Welwitindolinone analogues that reverse P-glycoprotein-mediated multiple drug resistance

Abstract

Welwitindolinones are a family of novel alkaloids recently isolated from the blue-green alga Hapalosiphon welwitschii as a part of our effort to identify new compounds that overcome multiple drug resistance. The abilities of three structurally similar members of this family to interact with P-glycoprotein have been compared. Similarly to the effects of verapamil, N-methylwelwitindolinone C isothiocyanate (compound 1) attenuated the resistance of MCF-7/ADR cells to natural product anticancer drugs, including vinblastine, taxol, actinomycin D, daunomycin, and colchicine, without affecting the cytotoxicity of cisplatin. These effects of compound 1 were apparent at doses as low as 0.1 microM, indicating that it is considerably more potent than verapamil for reversal of resistance. Welwitindolinone C isothiocyanate (compound 3) demonstrated weaker reversing activity, whereas an analogue of compound 1 in which the isothiocyanate group is replaced by an isonitrile group (compound 2) was inactive.

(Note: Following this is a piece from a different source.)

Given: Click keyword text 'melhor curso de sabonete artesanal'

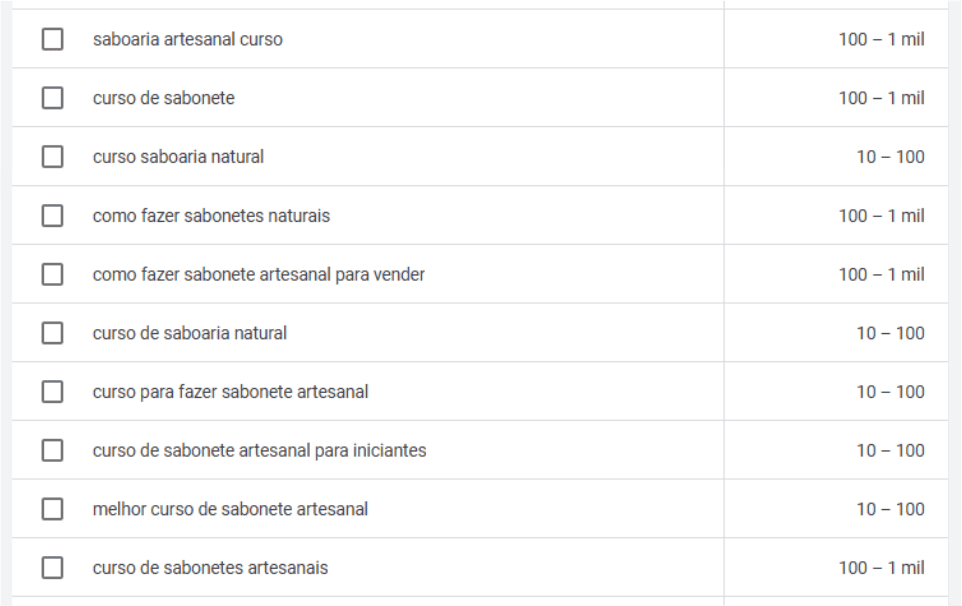Looking at the screenshot, I should click(x=230, y=509).
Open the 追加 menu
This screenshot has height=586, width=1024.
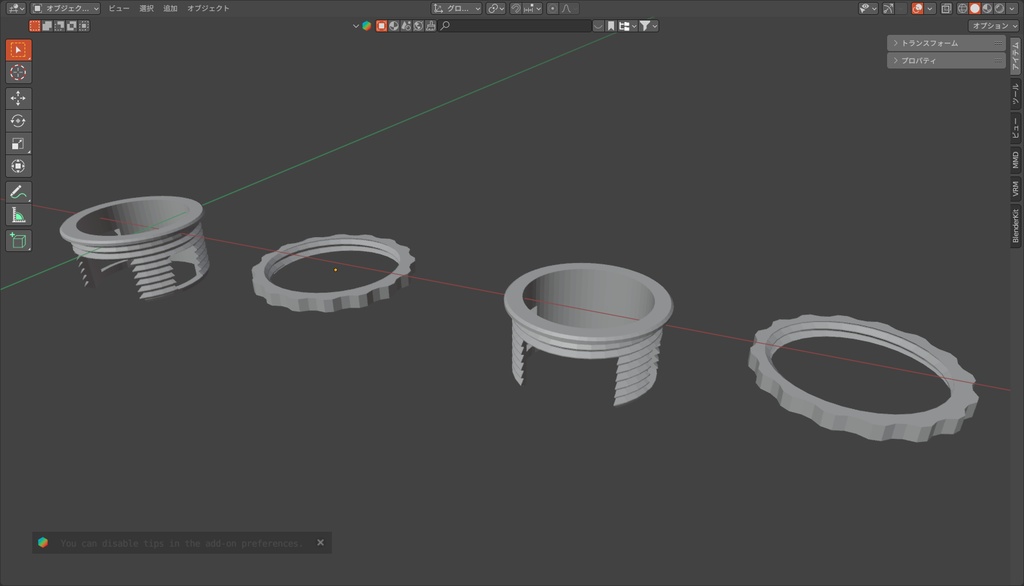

The accumulation of [3H]vinblastine in SK-VLB-1 cells was increased by compound 1 > compound 3 > verapamil >> compound 2. Interestingly, only compound 1 and verapamil enhanced [3H]taxol accumulation by these cells. Photoaffinity labeling of P-glycoprotein with [3H]azidopine in membranes from SK-VLB-1 cells was inhibited by compounds 1 and 3, but not by compound 2. Therefore, the differences in the size and/or the electronegativity of the isothiocyanate and isonitrile moieties appear to dramatically affect the abilities of the compounds to interact with P-glycoprotein.